South Korea offered Monday to provide North Korea with 10,000 tons of corn -- its first direct aid to the impoverished neighbour in nearly two years of strained relations.
The small but symbolic offer does not mean Seoul’s conservative government, which has linked aid to Pyongyang’s progress in abandoning its nuclear programs, is resuming full-scale assistance to the communist nation, officials said.
Unification Ministry spokesman Chun Hae-sung stressed that Monday’s offer is purely humanitarian and that Seoul is not considering further assistance.
South Korea’s Red Cross informed North Korean counterparts Monday that it will provide the corn, 20 tons of powdered milk and medical supplies, Chun said. The government will finance the food aid while the rest will be funded by the Red Cross, the spokesman said.
The two Koreas often discuss aid and other humanitarian issues through their Red Cross societies.
For a decade, South Korea was one of the biggest donors to the North, shipping hundreds of thousands of tons of food across the militarized border every year. But the aid stopped after President Lee Myung-bak took office last year with a pledge to get tough on the North.
That change in policy strained relations, and tensions deepened following North Korea’s nuclear and missile tests earlier this year.
North Korea, which has faced chronic food shortages since flooding and mismanagement destroyed its economy in the mid-1990s, typically falls at least 1 million tons short of food every year and relies on outside assistance to feed its 24 million people.

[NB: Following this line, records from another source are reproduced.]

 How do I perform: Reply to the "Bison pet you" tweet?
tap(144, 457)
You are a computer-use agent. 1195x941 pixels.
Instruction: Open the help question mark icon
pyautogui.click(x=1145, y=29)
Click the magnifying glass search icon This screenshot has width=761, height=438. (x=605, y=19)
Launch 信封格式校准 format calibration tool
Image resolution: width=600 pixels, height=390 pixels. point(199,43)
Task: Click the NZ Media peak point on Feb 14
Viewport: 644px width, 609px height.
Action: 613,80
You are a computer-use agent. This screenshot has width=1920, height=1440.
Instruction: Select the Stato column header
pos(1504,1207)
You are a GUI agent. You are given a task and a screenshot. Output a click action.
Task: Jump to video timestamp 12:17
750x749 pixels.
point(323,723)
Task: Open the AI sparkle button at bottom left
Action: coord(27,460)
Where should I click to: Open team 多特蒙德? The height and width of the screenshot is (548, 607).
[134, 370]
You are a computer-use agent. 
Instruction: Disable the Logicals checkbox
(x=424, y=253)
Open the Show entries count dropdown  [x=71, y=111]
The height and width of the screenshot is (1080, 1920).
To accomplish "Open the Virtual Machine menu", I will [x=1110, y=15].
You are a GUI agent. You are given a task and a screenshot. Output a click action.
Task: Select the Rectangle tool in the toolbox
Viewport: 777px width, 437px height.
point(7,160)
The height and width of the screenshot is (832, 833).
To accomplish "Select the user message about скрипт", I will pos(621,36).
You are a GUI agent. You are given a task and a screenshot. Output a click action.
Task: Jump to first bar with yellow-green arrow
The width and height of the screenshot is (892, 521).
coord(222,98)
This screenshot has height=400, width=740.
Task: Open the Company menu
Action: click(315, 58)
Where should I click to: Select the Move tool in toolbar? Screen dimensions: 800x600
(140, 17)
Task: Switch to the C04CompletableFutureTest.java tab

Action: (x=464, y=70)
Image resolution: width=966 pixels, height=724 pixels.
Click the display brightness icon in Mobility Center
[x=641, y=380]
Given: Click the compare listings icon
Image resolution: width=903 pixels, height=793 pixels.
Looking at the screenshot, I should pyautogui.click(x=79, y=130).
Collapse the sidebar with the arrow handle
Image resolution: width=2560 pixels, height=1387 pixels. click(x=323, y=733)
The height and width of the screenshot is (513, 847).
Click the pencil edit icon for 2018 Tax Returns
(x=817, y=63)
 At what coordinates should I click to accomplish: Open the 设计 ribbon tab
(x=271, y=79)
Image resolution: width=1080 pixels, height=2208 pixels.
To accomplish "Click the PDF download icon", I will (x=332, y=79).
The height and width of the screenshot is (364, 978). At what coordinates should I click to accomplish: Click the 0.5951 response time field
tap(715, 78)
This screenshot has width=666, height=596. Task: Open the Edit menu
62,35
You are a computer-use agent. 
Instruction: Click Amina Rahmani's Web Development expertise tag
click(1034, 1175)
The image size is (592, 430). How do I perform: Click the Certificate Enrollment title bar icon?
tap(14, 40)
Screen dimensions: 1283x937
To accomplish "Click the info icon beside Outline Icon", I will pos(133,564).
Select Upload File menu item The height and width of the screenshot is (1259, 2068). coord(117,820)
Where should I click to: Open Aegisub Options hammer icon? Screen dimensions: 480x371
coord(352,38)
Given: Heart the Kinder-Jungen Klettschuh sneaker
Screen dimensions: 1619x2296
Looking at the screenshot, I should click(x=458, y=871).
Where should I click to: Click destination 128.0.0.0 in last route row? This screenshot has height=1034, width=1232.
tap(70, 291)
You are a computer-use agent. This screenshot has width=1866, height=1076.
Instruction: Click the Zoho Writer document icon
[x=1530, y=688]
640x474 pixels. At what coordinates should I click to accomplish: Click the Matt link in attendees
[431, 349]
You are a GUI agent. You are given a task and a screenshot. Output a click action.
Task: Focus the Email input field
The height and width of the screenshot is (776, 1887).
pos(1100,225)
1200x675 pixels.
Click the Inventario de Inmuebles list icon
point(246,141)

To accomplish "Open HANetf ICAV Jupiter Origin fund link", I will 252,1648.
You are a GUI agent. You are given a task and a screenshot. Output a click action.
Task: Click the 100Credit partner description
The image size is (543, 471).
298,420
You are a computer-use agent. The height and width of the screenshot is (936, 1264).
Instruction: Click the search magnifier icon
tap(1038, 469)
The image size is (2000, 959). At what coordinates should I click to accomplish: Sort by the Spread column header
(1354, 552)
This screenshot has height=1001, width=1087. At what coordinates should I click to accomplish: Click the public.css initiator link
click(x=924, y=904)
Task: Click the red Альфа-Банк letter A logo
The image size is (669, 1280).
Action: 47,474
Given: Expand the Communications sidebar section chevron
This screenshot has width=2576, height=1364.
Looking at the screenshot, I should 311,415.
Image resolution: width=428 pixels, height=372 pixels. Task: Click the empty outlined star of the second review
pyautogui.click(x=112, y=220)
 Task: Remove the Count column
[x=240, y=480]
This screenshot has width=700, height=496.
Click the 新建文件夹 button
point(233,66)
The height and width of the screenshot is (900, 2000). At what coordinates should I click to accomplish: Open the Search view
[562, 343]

Earlier this month, North Korea demanded unspecified humanitarian aid from South Korea in return for cooperation in reuniting families separated since the Korean War of the 1950s.
Relations between the two Koreas have improved in recent months, with the North reaching out to Seoul and Washington. Observers say the North is feeling the pain of United Nations sanctions put in place after the nuclear and missile tests.
The 1950-53 Korean War ended in a truce, not a peace treaty, leaving the divided peninsula in a state of war.